Here are some myths and their contrasting facts to help you understand the positive impact of a coalition government on the economy:
Myth 1: Reduced market returns
It is a common myth that the stock market collapses if a coalition government is formed. However, historical data says otherwise. A coalition government was formed in 2004 and ruled until 2009, when Congress was the biggest party with 145 seats. In contrast to the myth, the stock market rose by a staggering 115%. Furthermore, with UPAs second term from 2009-2014, Nifty doubled in its value.
Myth 2: GDP growth slows down
Another common myth is that if a coalition government is formed, GDP growth will slow down. GDP (Gross Domestic Product) is the total monetary value of all goods and services produced in India over a specific period. If you look at the historical GDP values during UPA 1 (2004-2209), the GDP growth was over 8%. On the other hand, the GDP growth was 7.5% during the next coalition government of the UPA (2009-1014). Although other market factors affect the GDP growth in India, the last 15 years have shown that the impact of a coalition government has been positive for the Indian economy.
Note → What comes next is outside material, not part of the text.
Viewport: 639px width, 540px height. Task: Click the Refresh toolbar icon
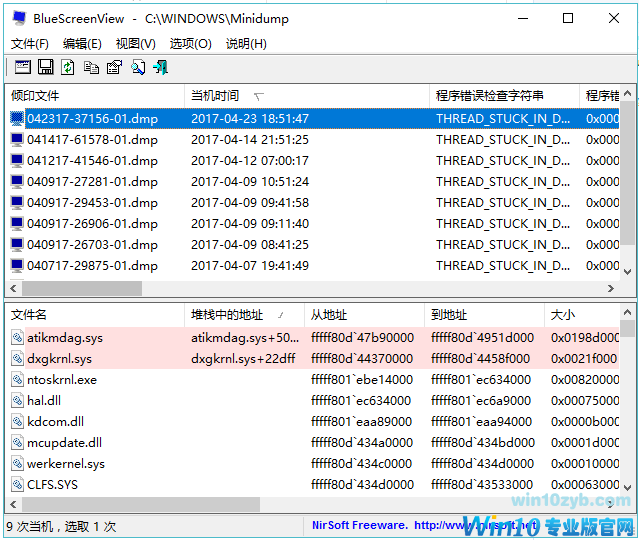(68, 67)
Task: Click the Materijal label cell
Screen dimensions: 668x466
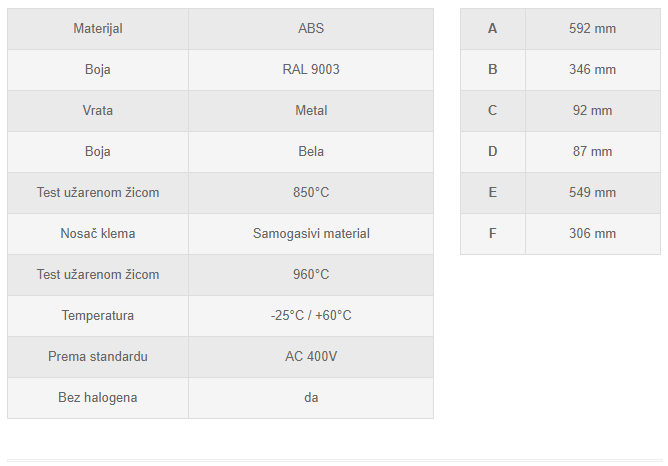Action: tap(98, 29)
Myth 3: There are no reforms
A common myth that arises after a coalition government is formed is that a coalition government does not pass new reforms as there is always a conflict between multiple parties and their leaders. Every coalition government in India has passed a major reform, starting from the 1991 liberalisation policy by the then Finance Minister Manmohan Singh. This reform is considered the most impactful in taking India to its current economic position. Furthermore, the current taxation system was passed by a coalition government in 1998. Lastly, the NDA government, under the leadership of Narendra Modi, passed unprecedented reforms such as demonetisation and GST, which have shaped India's current economic environment.
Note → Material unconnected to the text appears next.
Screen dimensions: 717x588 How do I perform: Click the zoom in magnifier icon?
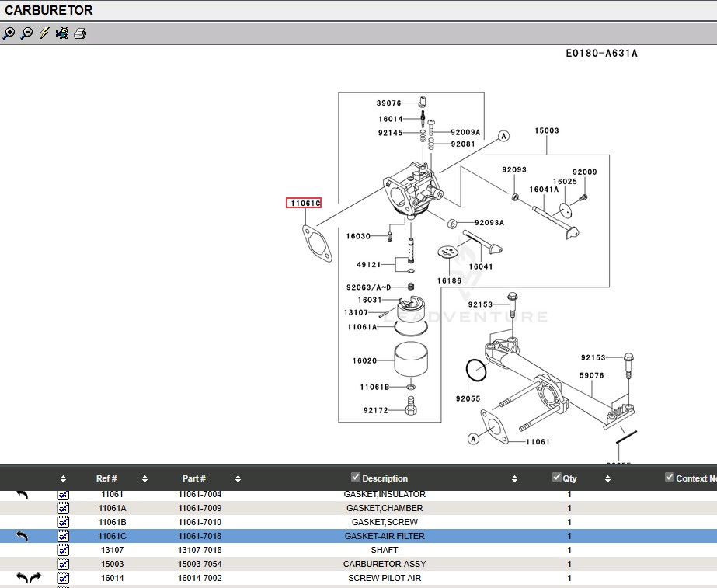(9, 33)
Myth 4: Businesses earn less
One of the most considerable myths about the formation of a coalition government is that business earnings are negatively impacted. However, the historical data on how Nifty has performed during coalition governments says otherwise. During UPA 1, Nifty rose at a CAGR of 18%, while during the UPA 2 term, it rose by 10%. Furthermore, corporate earnings witnessed double-digit growth under both coalition governments.